Text Moderation

Text Moderation Overview

Hive currently offers a suite of text moderation tools that help platforms detect different kinds of undesirable content including but not limited to: sexual, hate, violence, bullying, promotions, and links to external sites. Today, we have text moderation support for over 15 different languages; additionally, our text models are also trained to understand the semantic meaning of different emoji's.

Hive's text content moderation API takes a two-pronged approach to moderate text:

  1. A deep learning-based text classification model to moderate text based on semantic meaning.
  2. Rule-based character pattern-matching algorithms to flag specific words and phrases.

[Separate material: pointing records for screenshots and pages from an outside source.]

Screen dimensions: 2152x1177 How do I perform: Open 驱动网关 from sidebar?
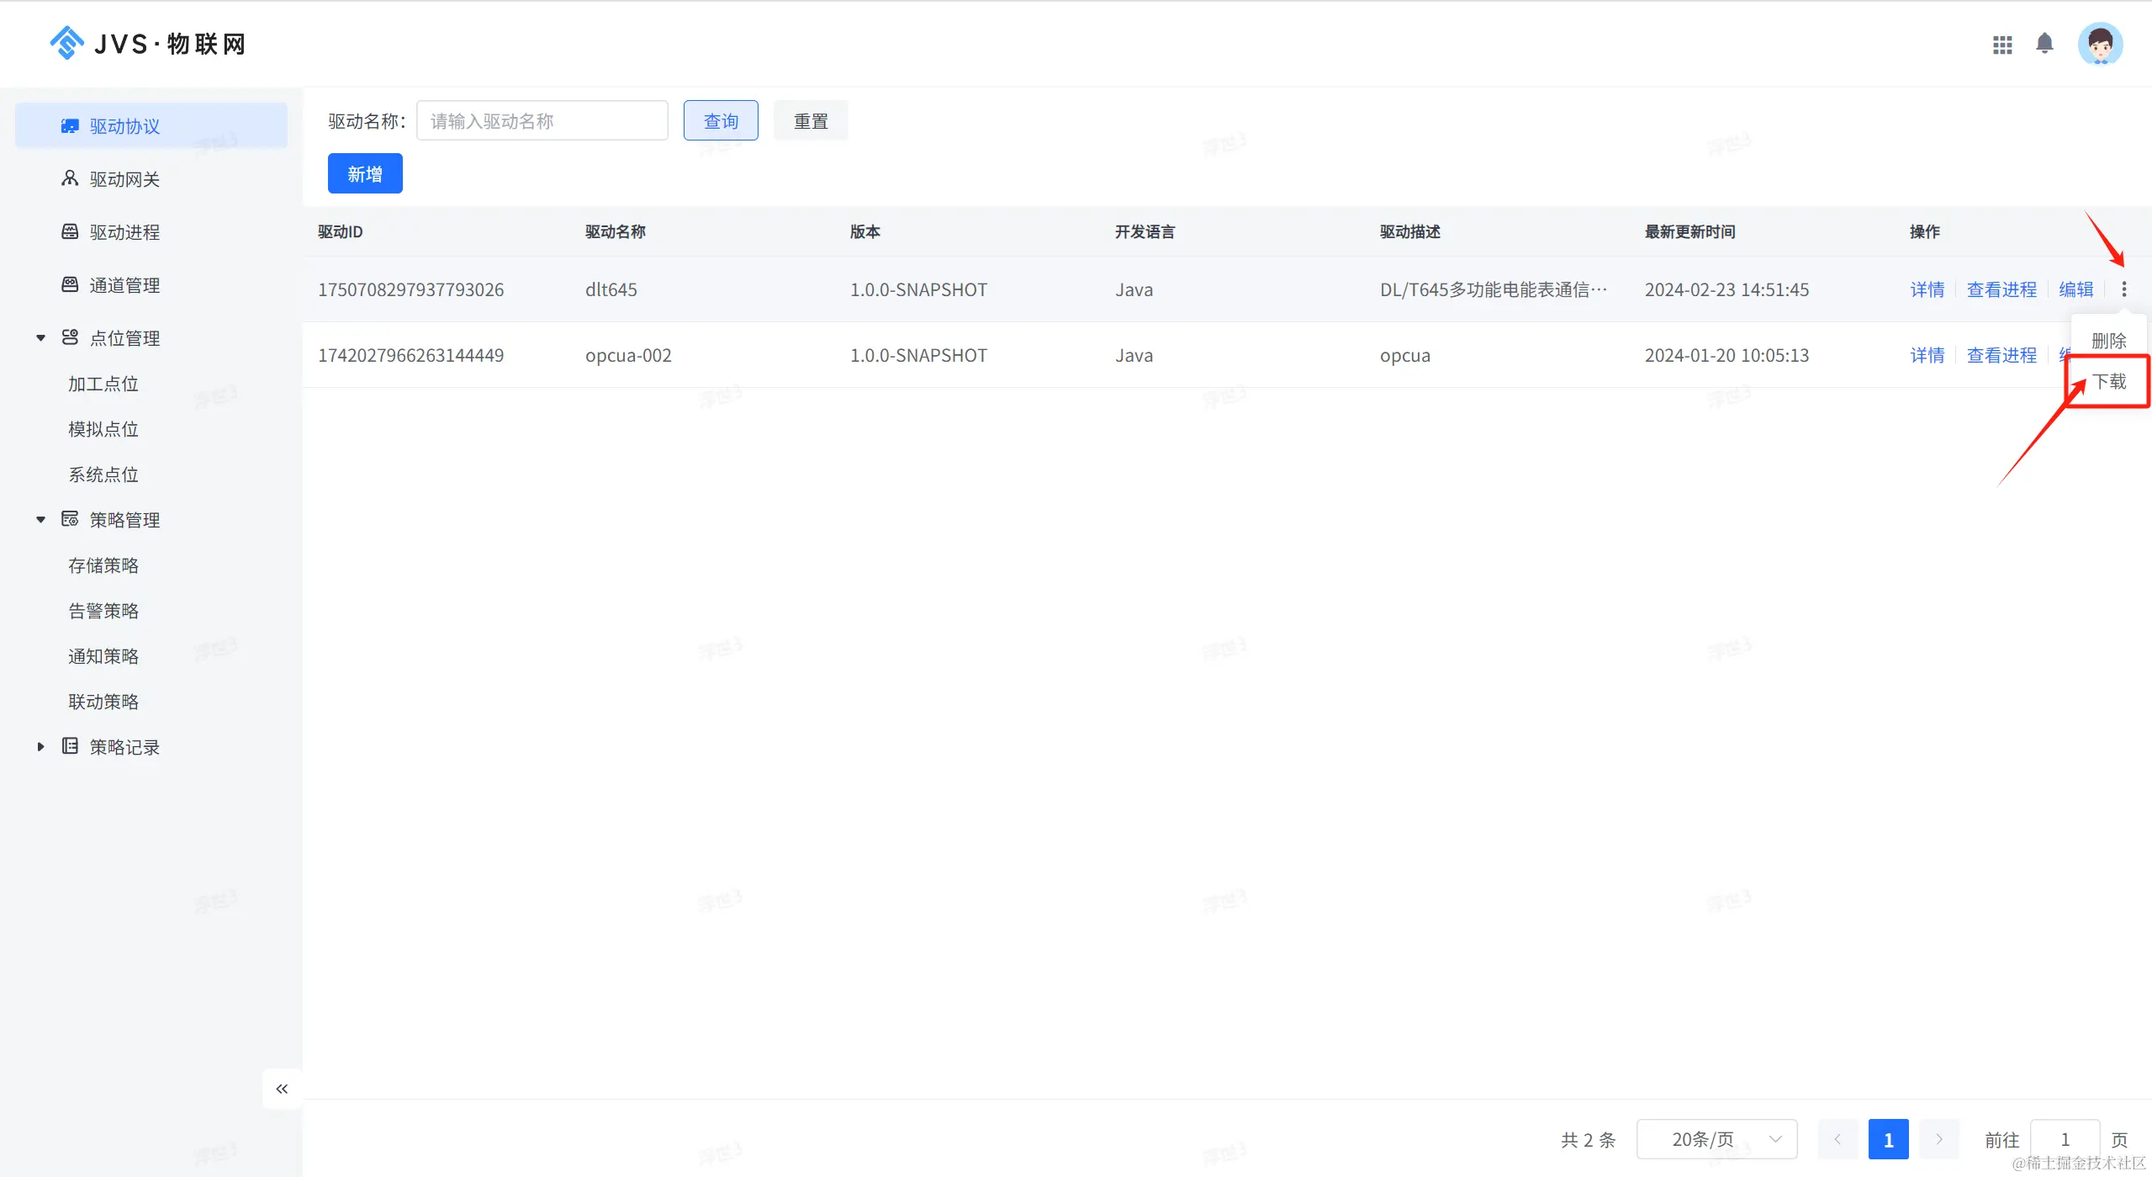coord(124,179)
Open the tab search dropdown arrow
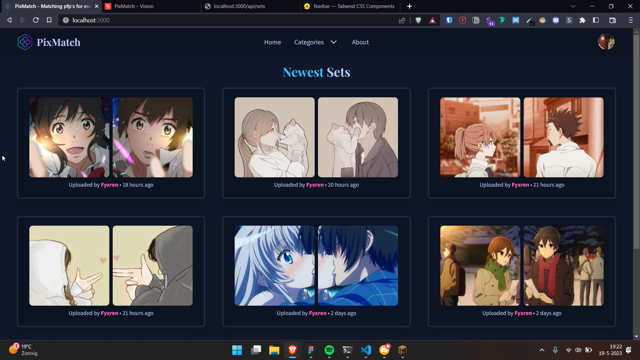Viewport: 640px width, 360px height. (573, 6)
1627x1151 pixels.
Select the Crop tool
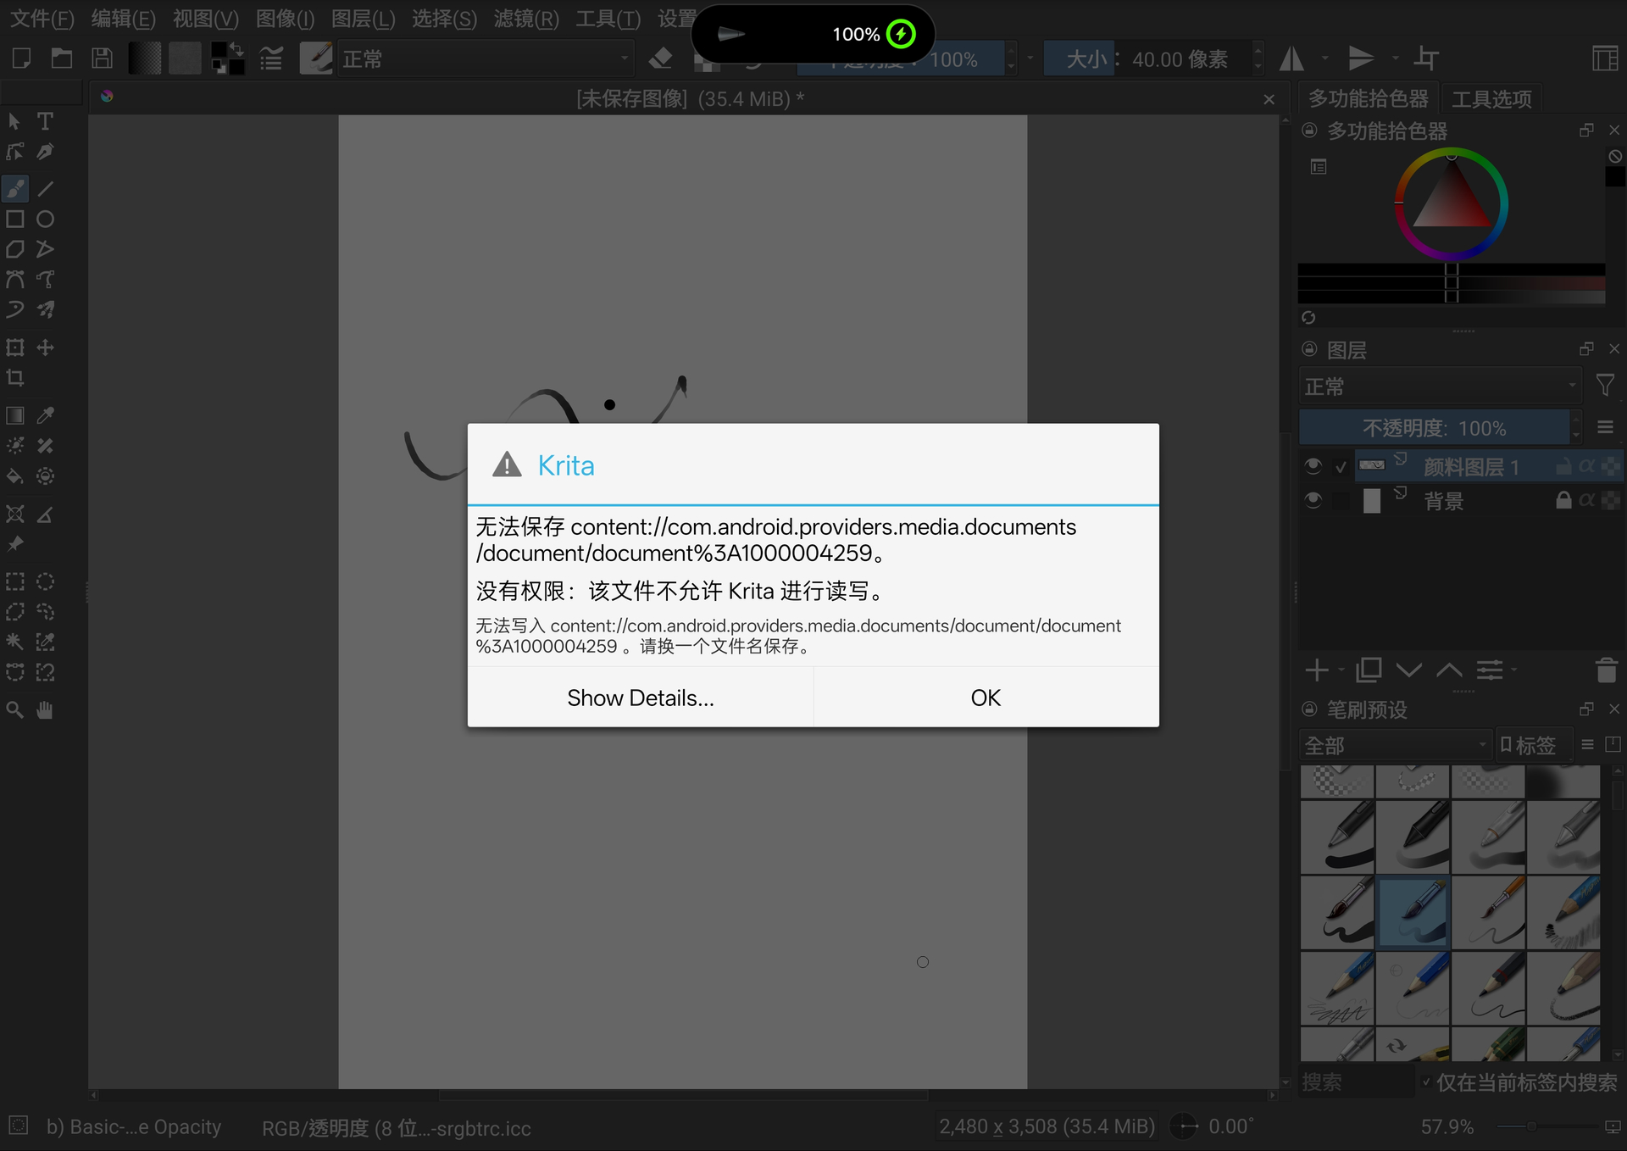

The text classification model is trained on a proprietary large corpus of labeled data across multiple domains (including but not limited to social media, chat, and livestreaming apps), and is able to interpret full sentences with linguistic subtleties. Pattern-matching algorithms will search sentences for a set of predefined patterns that are commonly associated with harmful content. We also offer users options to add their own rules to this.

Both our models and pattern-matching approaches are robust to and explicitly tested on character replacements, character duplication, leetspeak, misspellings, and other common adversarial user behaviors.

By default, it has a max input size of 1024 characters, which can be extended in special situations.

📘

NOTE:

A walkthrough of how to send text to our API and how you might use our model responses can be found in this guide.

Text Classification Model

Multilevel Classes

Our multilevel classes output different levels of moderation to empower our customers to make more refined moderation decisions. We offer five heads (sexual, hate, violence, bullying, drugs) that contain four classes each and five heads (child exploitation, gibberish, spam, promotions, phone numbers) that contains two classes. Our classes are ordered by severity ranging from level 3 (most severe) to level 0 (benign). If a certain head is not supported for a given language then you will receive a score of -1.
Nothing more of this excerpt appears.